Cuando alguien fallece: familiares, vecinos, amistades, compadres y ahijados, se congregan y aprestan para despedir al difunto y colaborar con los deudos, donando cirios, veladoras, ceras, flores, floreros, adornos o coronas. Amén de un obsequio monetario que se entrega personalmente o se deposita en una charola que se instala en la parte inferior del frente del altar donde yace tendido el cuerpo, al que se le reza y vela durante toda la noche.
Marchas fúnebres inundan el ambiente y la singular música desprendida del viento que producen los fuelles del armonio se hacen presentes, quedando como testigos fieles de penas y sufrimientos.
El primer preparativo para la ofrenda “nueva”, festiva y suntuosa consiste en sembrar la semilla, el polen que se depositará en la tierra en los primeros cinco días del mes de julio para estar en su punto a finales de octubre y principios de noviembre y dar lugar a la flor del panteón azteca: el cempasúchil, el maíz colorado y otros productos de temporada.

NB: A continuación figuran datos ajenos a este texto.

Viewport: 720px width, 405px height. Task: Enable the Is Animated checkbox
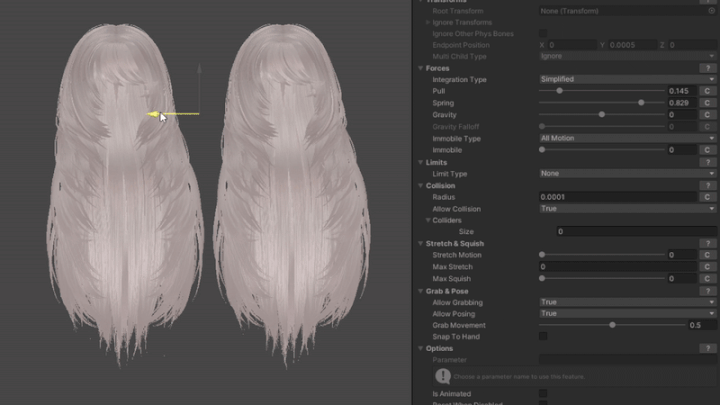pyautogui.click(x=544, y=394)
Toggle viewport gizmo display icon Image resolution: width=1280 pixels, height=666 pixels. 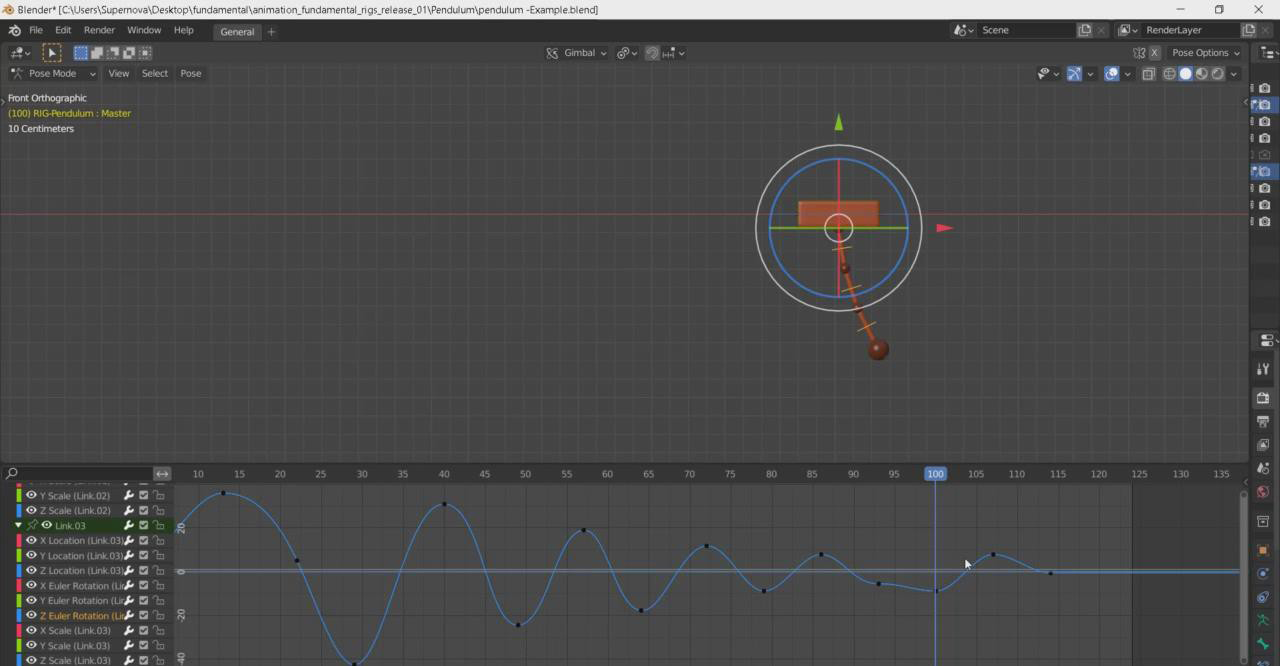pyautogui.click(x=1074, y=74)
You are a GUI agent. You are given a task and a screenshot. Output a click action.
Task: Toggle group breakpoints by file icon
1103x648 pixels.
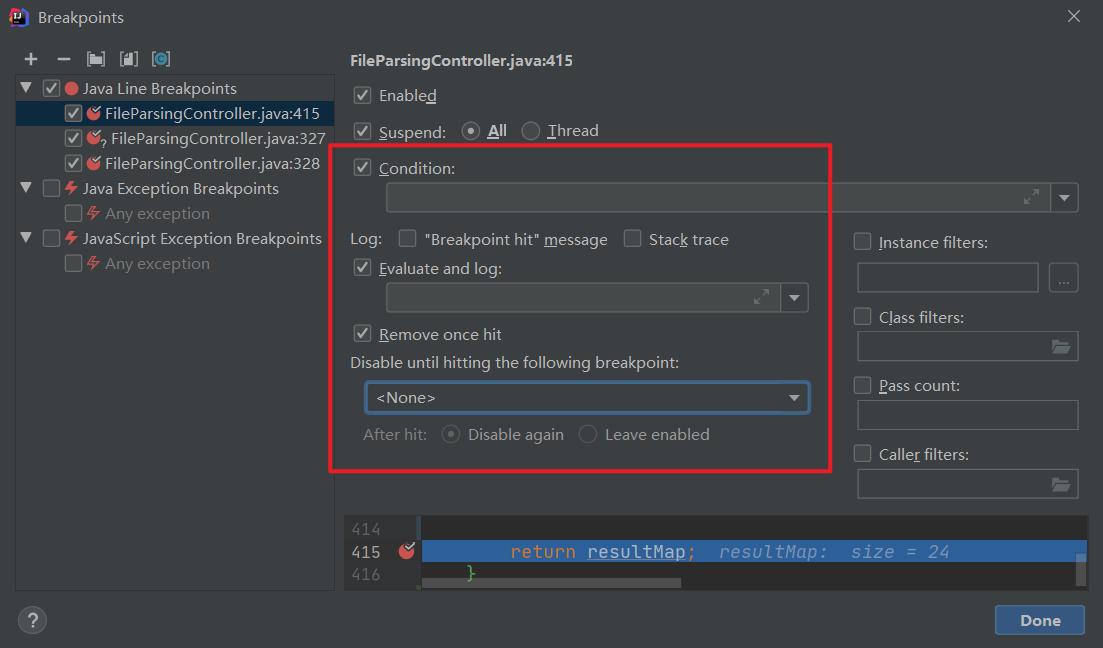pos(128,59)
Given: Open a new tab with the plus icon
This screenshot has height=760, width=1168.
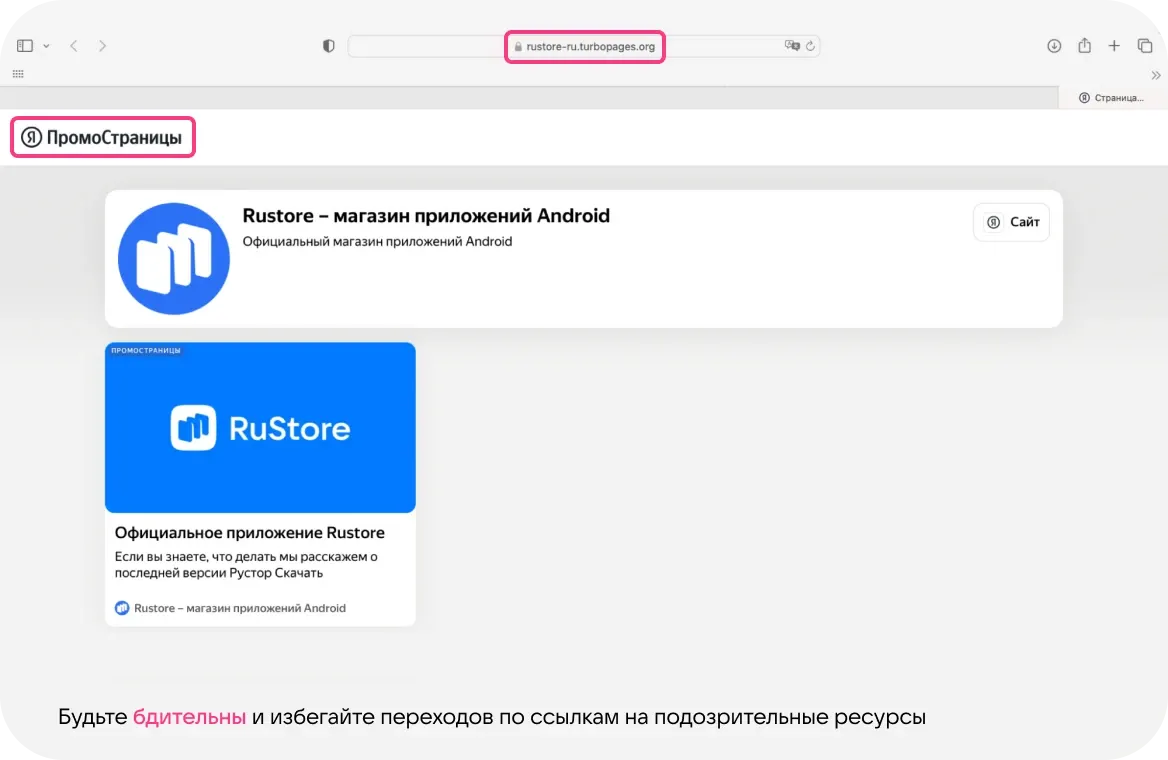Looking at the screenshot, I should [x=1114, y=45].
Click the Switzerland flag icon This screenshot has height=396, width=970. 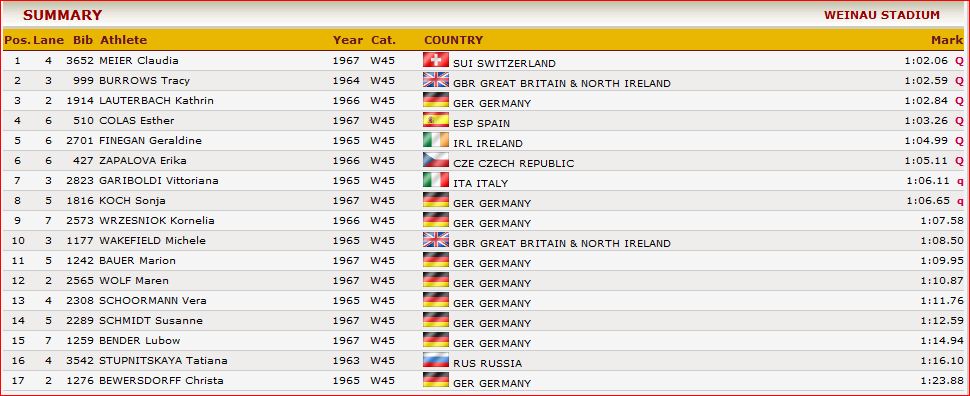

Se seleccionan las mejores frutas: naranjas, manzanas, mandarinas, plátanos, duraznos y guayabas. Se preparan los tamales, el atole y el mole de guajolote, reservando para el “huésped” la pieza de carne que más le gustaba y tampoco puede faltar el pan de burro o redondo, originario de San José Miahuatlán.
Es así que, sin reparar en que los gastos van de mil hasta cincuenta mil pesos, según las posibilidades económicas de cada familia, la colocación de altares monumentales y ofrendas que acompañan el culto a los muertos, son una costumbre que “se resiste a morir”, debido a que están íntimamente ligadas al ideal religioso, la fe y la supervivencia divina.